*WORK TO COMPLETE:*
Copy out everything from the row with "The height and" down to the row with "(x=1032, y=469)", swapping "dropdown" for "menu" and keeping all else the same. Omit the pictures.

*DATASET:*
┌──

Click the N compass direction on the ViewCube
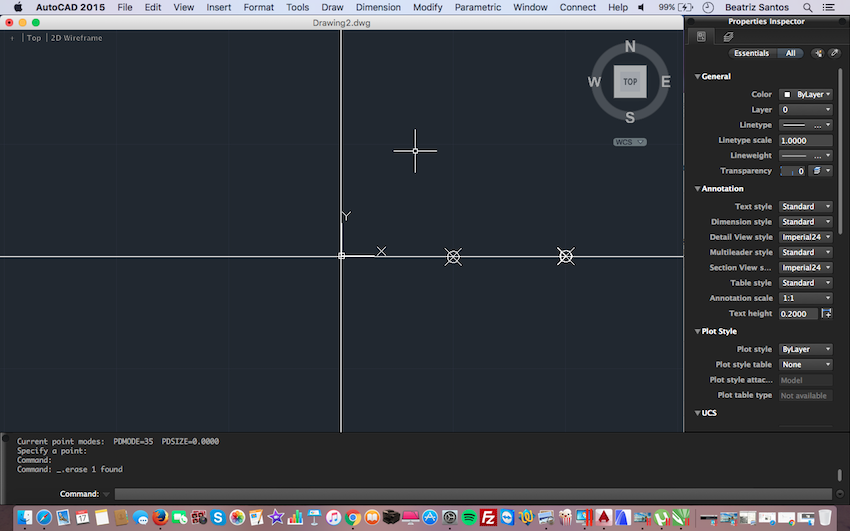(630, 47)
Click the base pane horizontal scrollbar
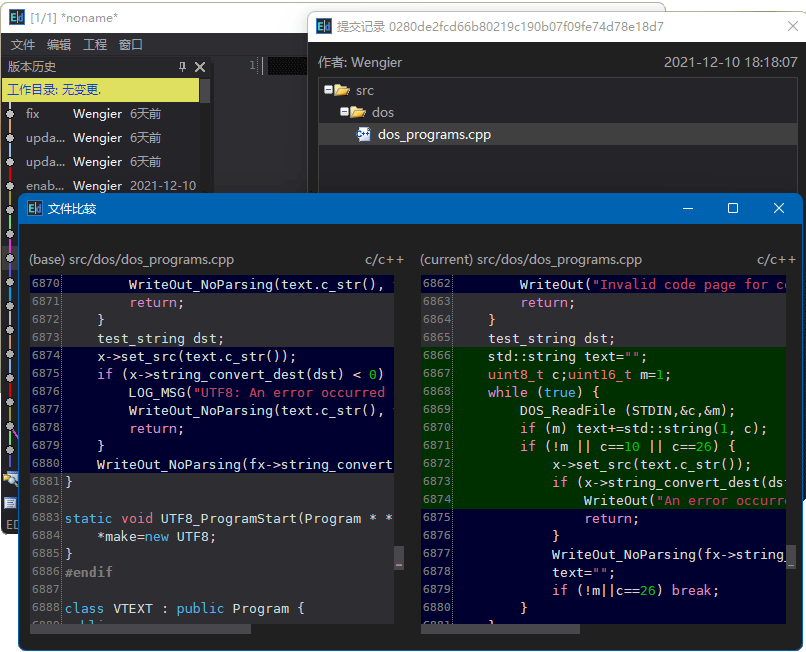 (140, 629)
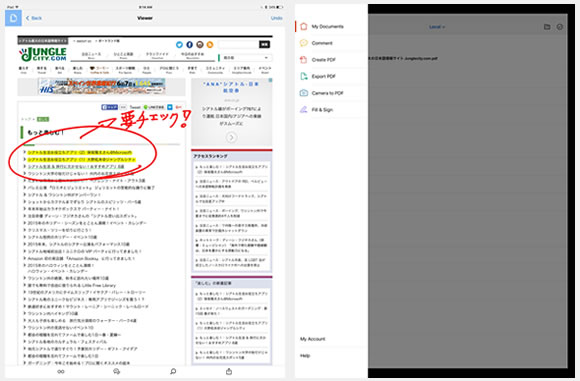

└──
┌──

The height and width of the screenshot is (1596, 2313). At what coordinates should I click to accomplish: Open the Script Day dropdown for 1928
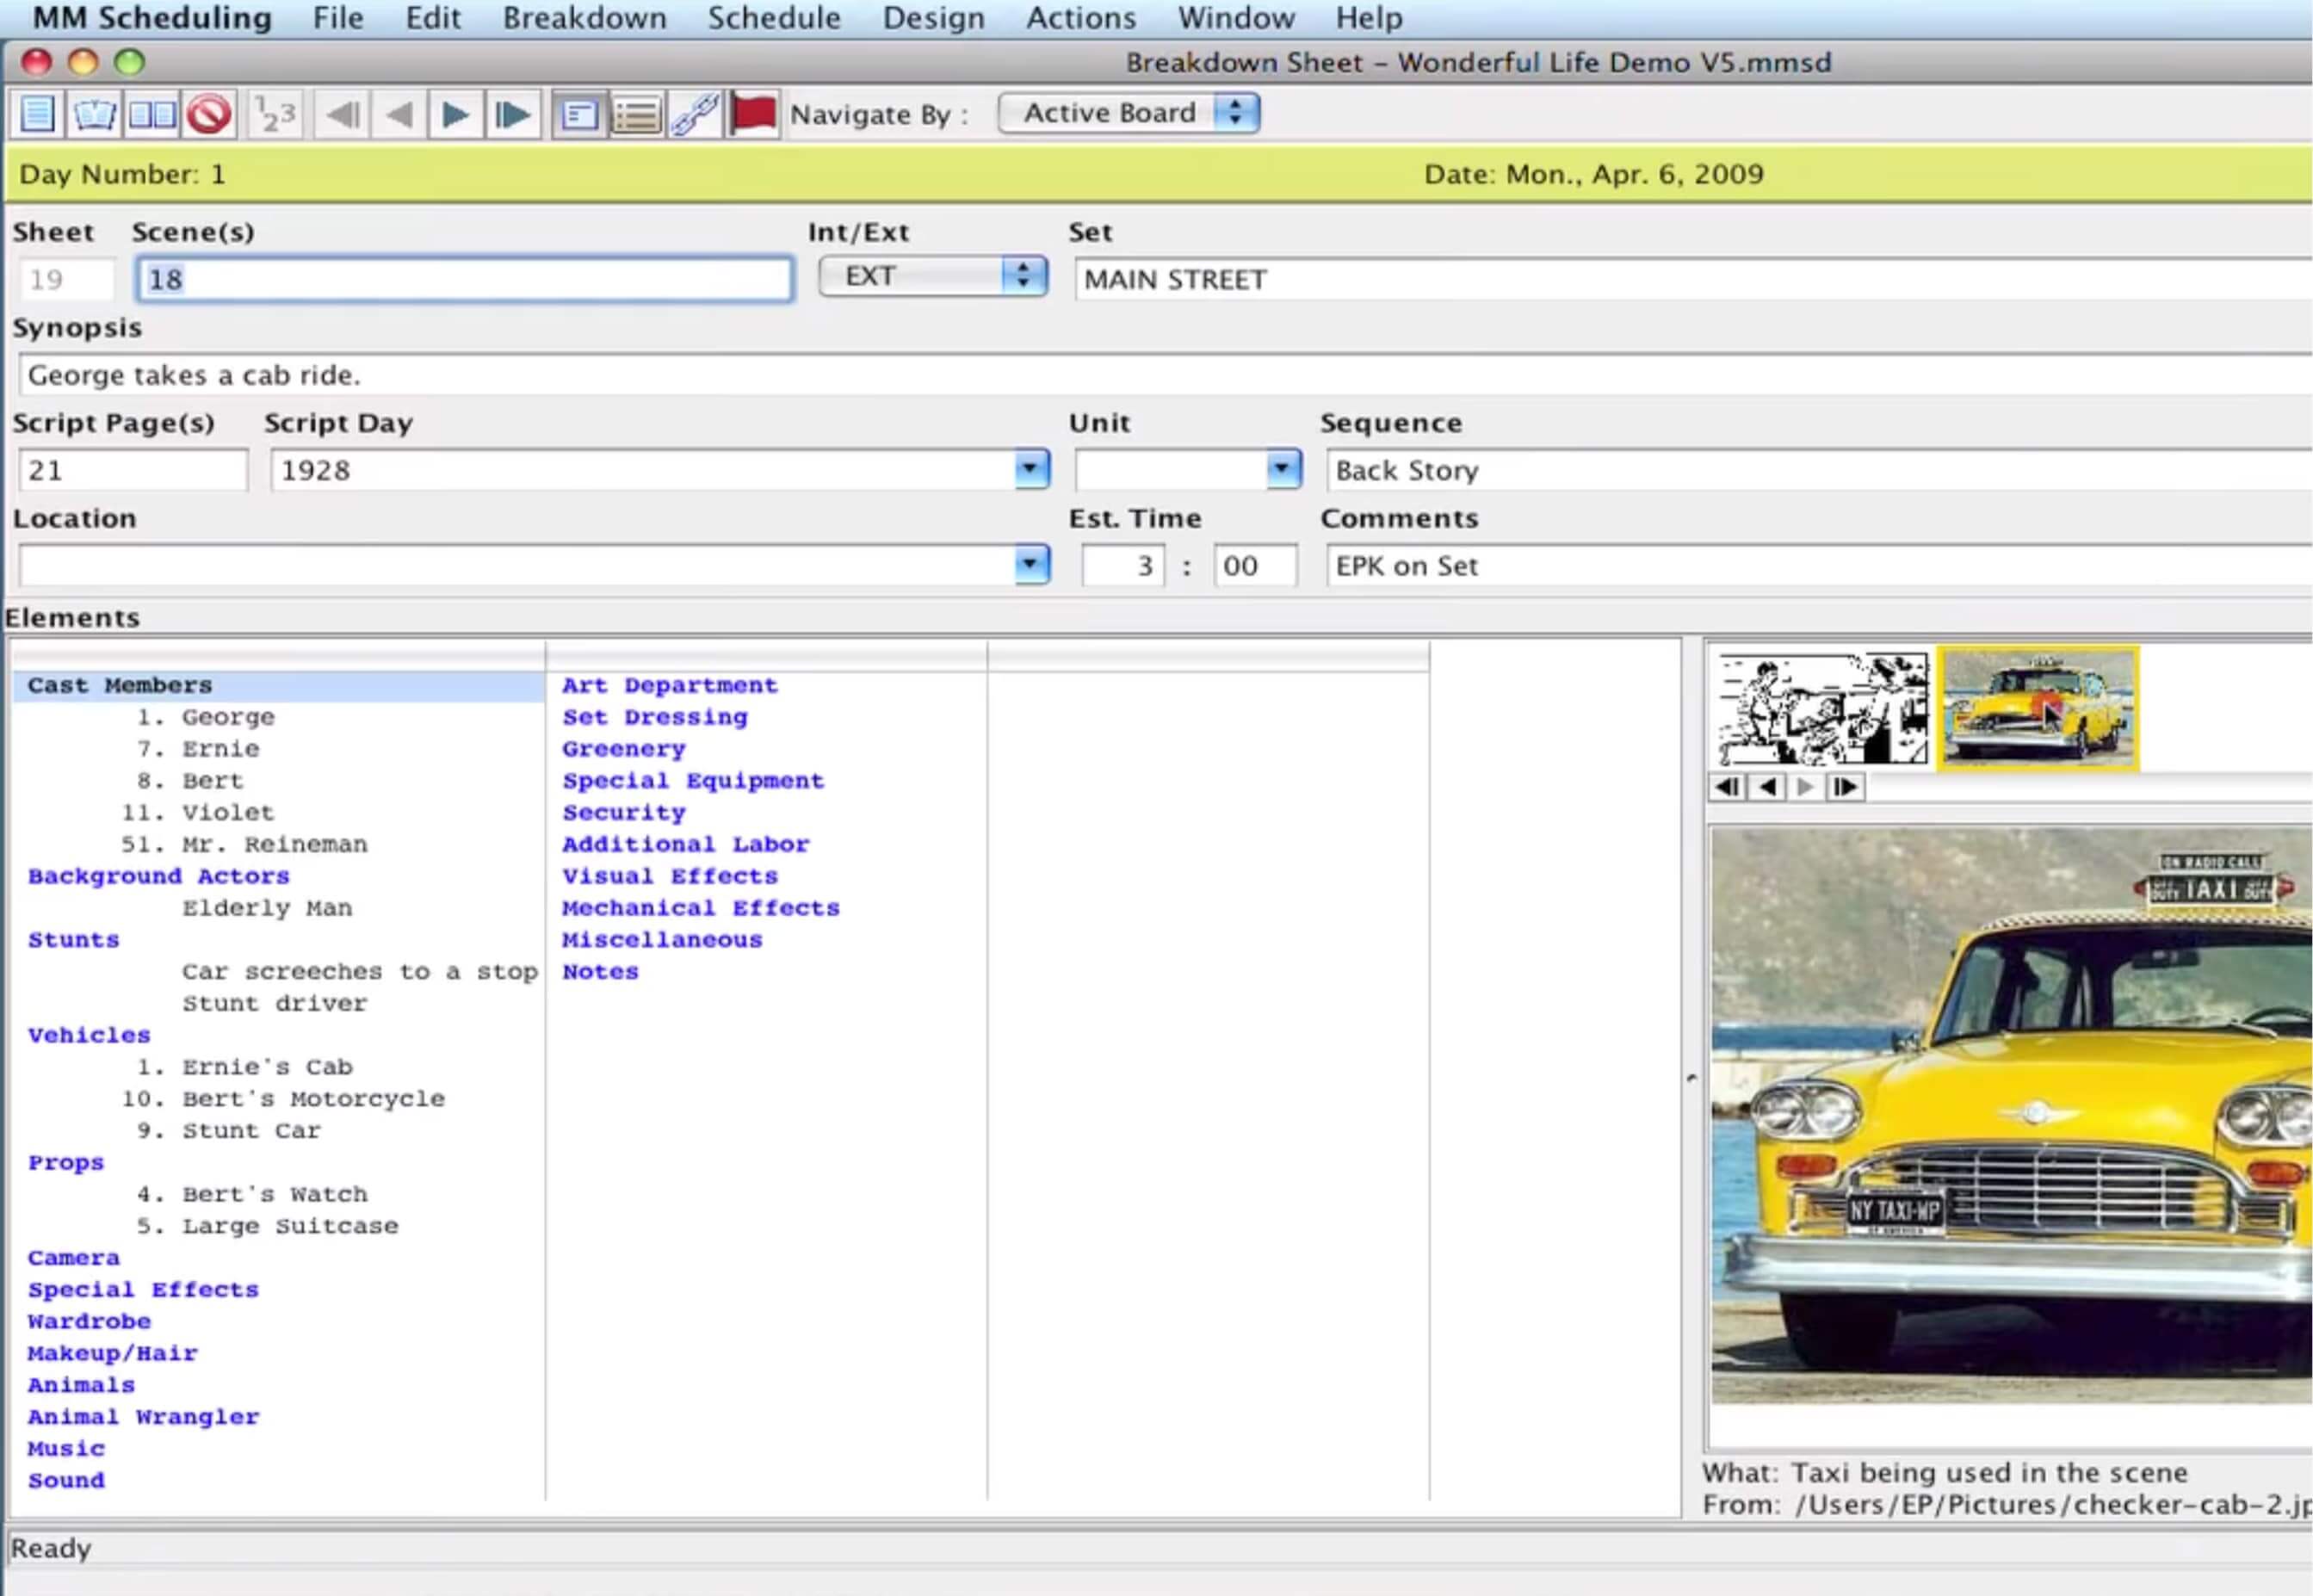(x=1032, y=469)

└──
┌──

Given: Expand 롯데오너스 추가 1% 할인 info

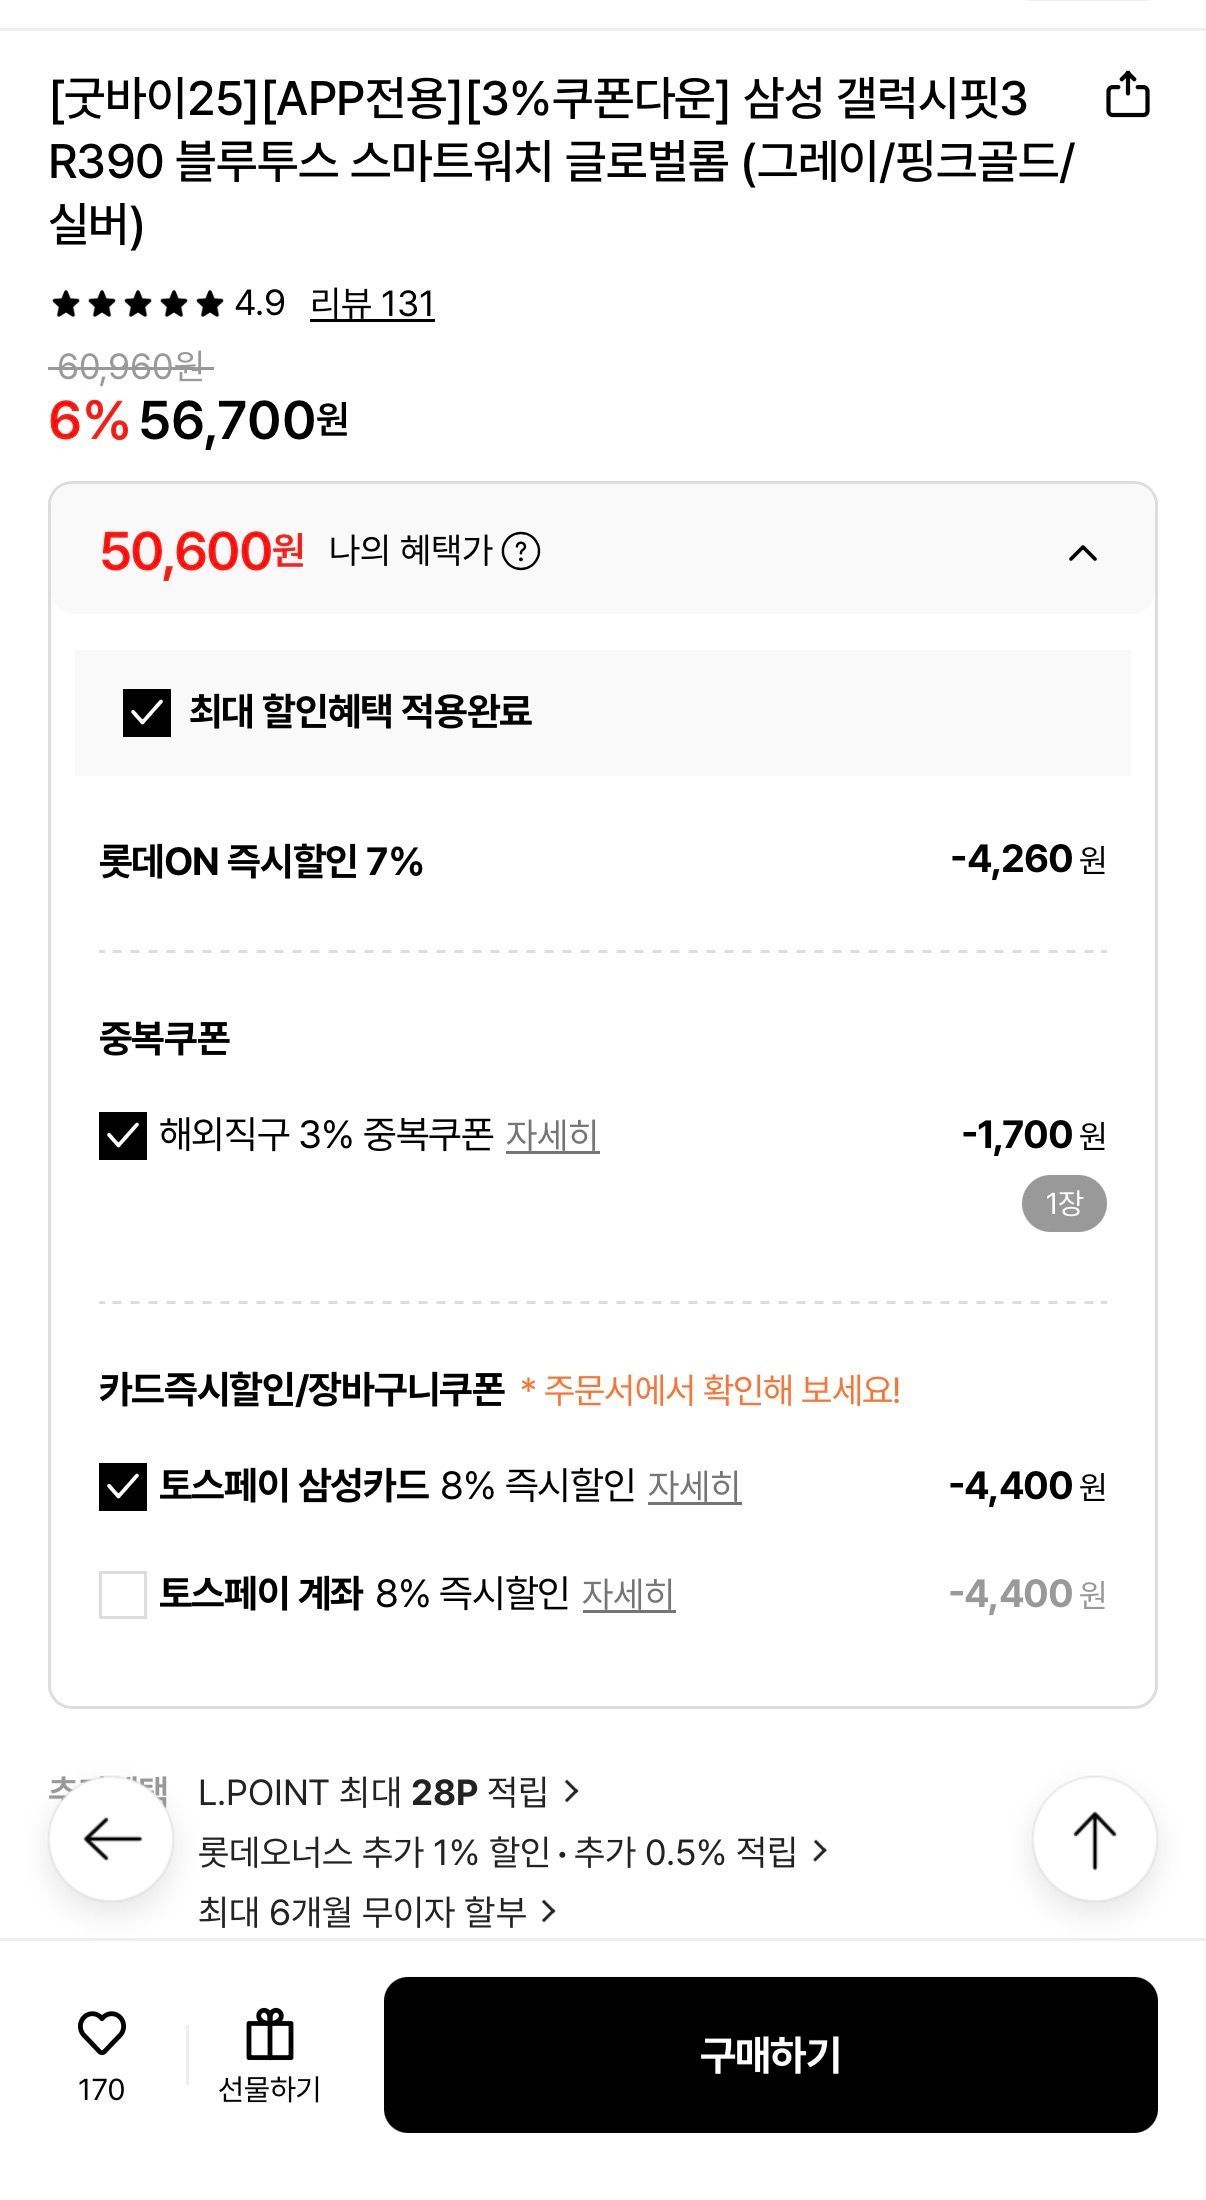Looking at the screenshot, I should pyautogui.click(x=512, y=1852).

└──

*RESPONSE FOR THIS EXERCISE:*
The height and width of the screenshot is (1596, 2313). At what coordinates should I click to accomplish: Open the Script Day menu for 1928
(x=1032, y=469)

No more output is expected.